Henry admitted adjourning the inquiry would mean momentum is lost, but that it would allow parties to regroup and “attack this subject with even greater momentum and confidence, knowing that a marker has not simply been laid down but imposed upon an institution which seems incapable of acting fairly towards those it had maimed and marred”.
However, Kate Gallafent KC, for the PO, denied the claims and stated approximately 95,000 documents had been submitted to the inquiry.
“The disclosure of those documents was made as soon as reasonably could have been, having regard to the nature of the exercise being undertaken, and there was certainly no intention to delay their disclosure,” she said.

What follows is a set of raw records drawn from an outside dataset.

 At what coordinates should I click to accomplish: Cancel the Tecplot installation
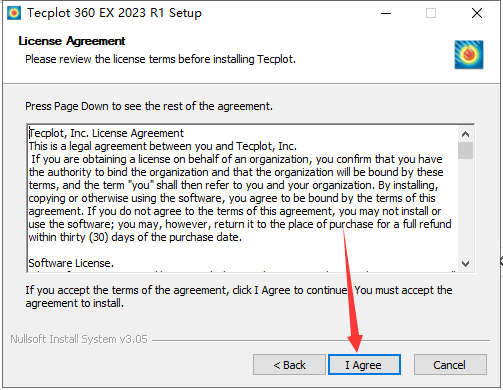click(450, 365)
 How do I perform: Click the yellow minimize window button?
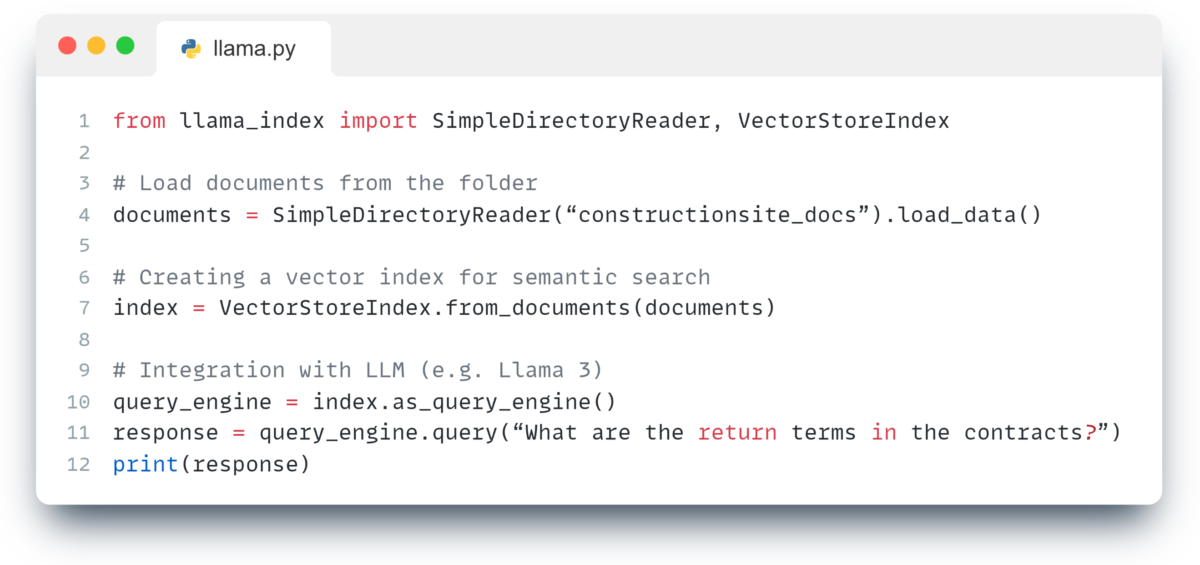tap(96, 45)
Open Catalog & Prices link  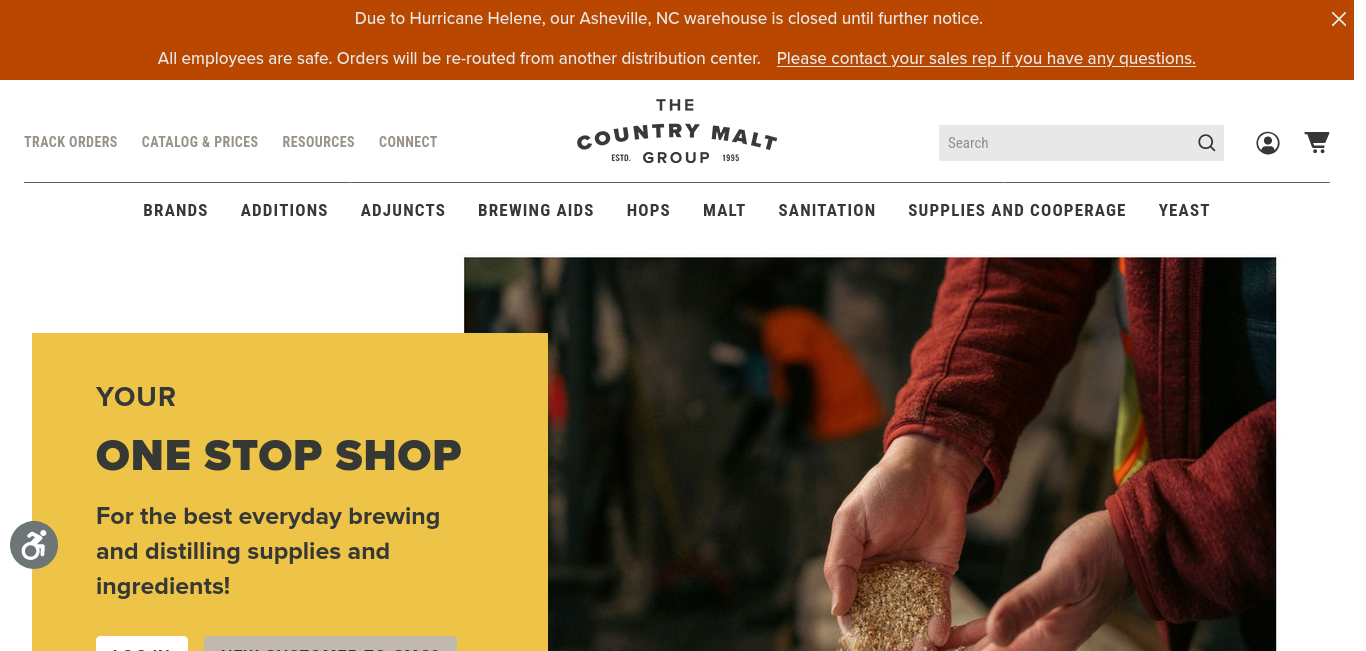[x=200, y=142]
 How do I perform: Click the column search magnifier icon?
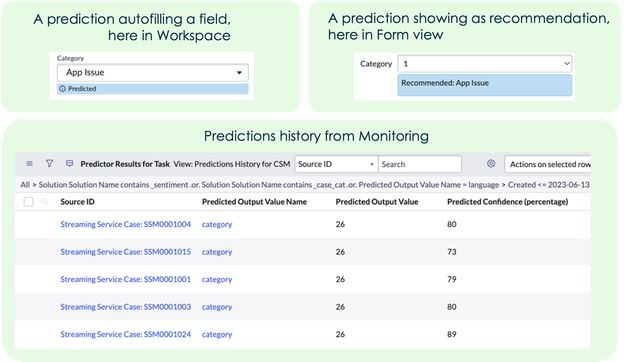click(45, 201)
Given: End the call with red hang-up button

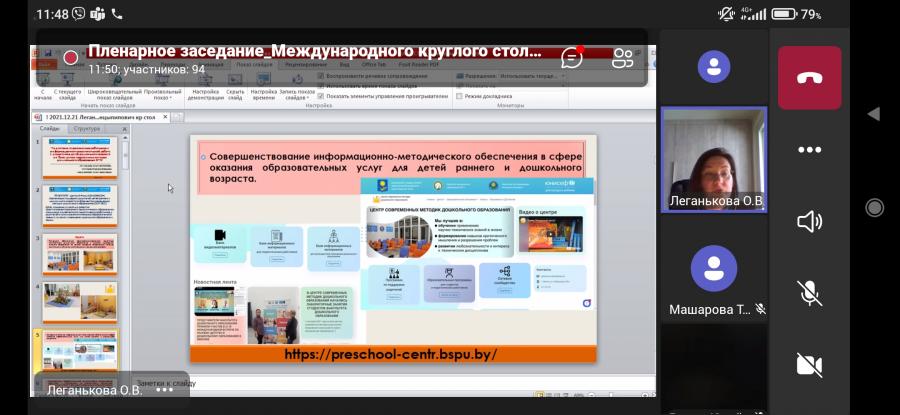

“There was equally no intention to obfuscate attempts by the inquiry to obtain those documents. On the contrary, in correspondence, PO set out in detail the steps that it was taking in order to review potentially relevant documents so that it could make disclosure of any such documents to the inquiry.”
Sir Wyn Williams concluded he would not adjourn the inquiry, and “it is no surprise that sometimes there are glitches in relation to disclosure”.
But he stressed: “I wish to make it clear, that if I reach a conclusion at anytime that there is either accidental, or even worse, deliberate non-disclosure of relevant documents, I will use all the extensive powers at my disposal to obtain the documents which have not been disclosed. Proper disclosure is crucial to the success of this inquiry.”